■ Exercise:
Pull every line with "will" from the data.

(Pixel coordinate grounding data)
····················
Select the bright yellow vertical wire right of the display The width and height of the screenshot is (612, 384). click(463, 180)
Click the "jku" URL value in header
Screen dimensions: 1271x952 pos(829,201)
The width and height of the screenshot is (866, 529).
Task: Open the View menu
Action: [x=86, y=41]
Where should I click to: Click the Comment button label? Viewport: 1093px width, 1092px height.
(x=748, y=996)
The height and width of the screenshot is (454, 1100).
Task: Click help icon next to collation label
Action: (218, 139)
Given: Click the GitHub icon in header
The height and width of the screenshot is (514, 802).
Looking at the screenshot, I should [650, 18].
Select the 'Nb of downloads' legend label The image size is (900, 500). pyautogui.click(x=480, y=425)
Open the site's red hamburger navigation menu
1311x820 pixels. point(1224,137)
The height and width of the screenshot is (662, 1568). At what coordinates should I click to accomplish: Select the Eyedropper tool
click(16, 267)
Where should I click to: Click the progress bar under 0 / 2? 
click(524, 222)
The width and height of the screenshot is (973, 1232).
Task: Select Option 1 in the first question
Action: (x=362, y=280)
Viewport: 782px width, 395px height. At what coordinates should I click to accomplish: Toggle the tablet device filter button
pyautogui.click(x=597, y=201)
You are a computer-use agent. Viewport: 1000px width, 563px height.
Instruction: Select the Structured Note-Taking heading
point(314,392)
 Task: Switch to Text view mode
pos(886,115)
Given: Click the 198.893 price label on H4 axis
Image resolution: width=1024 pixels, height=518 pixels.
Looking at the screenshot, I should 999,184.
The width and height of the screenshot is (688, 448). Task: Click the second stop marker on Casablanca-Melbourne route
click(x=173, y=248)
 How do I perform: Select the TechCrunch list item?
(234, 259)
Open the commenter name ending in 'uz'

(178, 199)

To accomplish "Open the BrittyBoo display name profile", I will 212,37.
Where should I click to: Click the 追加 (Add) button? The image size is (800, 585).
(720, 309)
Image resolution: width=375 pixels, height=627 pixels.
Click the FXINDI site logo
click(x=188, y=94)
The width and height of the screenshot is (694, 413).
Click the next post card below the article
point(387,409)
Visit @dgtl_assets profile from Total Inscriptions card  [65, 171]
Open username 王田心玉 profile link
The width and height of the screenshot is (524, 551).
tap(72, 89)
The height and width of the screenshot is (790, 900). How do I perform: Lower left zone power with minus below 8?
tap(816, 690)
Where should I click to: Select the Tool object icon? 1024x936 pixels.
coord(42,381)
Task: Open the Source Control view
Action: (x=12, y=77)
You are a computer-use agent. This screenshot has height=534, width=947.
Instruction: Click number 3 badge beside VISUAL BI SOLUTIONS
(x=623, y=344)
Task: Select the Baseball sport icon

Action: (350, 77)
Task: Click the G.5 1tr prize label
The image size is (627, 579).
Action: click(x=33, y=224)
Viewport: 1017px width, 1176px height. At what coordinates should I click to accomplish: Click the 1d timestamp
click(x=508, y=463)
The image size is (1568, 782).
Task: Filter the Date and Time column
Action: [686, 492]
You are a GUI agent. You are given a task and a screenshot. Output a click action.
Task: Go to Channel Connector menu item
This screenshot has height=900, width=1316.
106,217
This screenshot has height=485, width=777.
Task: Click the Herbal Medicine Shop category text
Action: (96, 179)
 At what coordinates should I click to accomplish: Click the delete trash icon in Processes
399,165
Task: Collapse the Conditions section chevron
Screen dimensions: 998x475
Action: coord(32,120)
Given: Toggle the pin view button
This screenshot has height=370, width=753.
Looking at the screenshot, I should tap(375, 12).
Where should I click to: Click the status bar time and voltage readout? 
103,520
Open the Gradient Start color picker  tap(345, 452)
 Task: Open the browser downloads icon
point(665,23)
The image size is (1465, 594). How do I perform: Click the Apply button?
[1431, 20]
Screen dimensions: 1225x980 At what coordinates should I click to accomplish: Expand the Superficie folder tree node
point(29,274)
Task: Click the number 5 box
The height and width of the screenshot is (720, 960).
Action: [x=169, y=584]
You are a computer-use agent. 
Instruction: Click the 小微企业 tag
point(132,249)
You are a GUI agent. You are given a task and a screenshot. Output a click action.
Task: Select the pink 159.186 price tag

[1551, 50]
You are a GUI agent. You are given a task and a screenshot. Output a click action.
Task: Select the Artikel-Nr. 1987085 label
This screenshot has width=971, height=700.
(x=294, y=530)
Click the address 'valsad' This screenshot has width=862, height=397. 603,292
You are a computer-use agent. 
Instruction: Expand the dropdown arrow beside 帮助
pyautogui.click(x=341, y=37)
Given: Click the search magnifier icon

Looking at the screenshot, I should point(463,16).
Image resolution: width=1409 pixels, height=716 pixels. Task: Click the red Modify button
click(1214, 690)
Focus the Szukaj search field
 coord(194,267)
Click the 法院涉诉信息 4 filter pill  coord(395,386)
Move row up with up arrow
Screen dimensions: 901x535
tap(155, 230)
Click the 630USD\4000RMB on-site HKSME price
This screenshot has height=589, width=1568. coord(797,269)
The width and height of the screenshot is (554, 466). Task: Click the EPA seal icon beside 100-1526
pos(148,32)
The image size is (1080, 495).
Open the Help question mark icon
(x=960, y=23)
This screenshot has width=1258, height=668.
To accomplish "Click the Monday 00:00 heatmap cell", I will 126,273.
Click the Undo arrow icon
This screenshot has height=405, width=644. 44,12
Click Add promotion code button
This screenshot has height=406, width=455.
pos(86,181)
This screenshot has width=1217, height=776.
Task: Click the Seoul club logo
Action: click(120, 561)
····················
■ Written reply:
To accomplish "Open the BrittyBoo display name profile", I will 212,37.
To accomplish "Click the Monday 00:00 heatmap cell", I will 126,273.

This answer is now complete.